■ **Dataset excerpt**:
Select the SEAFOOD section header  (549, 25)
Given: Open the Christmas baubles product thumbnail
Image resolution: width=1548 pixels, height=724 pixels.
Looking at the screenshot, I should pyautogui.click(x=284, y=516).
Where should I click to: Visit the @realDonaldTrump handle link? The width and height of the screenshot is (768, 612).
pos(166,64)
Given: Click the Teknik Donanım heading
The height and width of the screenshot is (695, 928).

■ **SET TASK**: Please rewrite the listing above with every "Given" replaced by "Task", leaving everything else unchanged.

■ **OUTPUT OF THE EXERCISE**:
Select the SEAFOOD section header  (549, 25)
Task: Open the Christmas baubles product thumbnail
Image resolution: width=1548 pixels, height=724 pixels.
Looking at the screenshot, I should pyautogui.click(x=284, y=516).
Where should I click to: Visit the @realDonaldTrump handle link? The width and height of the screenshot is (768, 612).
pos(166,64)
Task: Click the Teknik Donanım heading
The height and width of the screenshot is (695, 928).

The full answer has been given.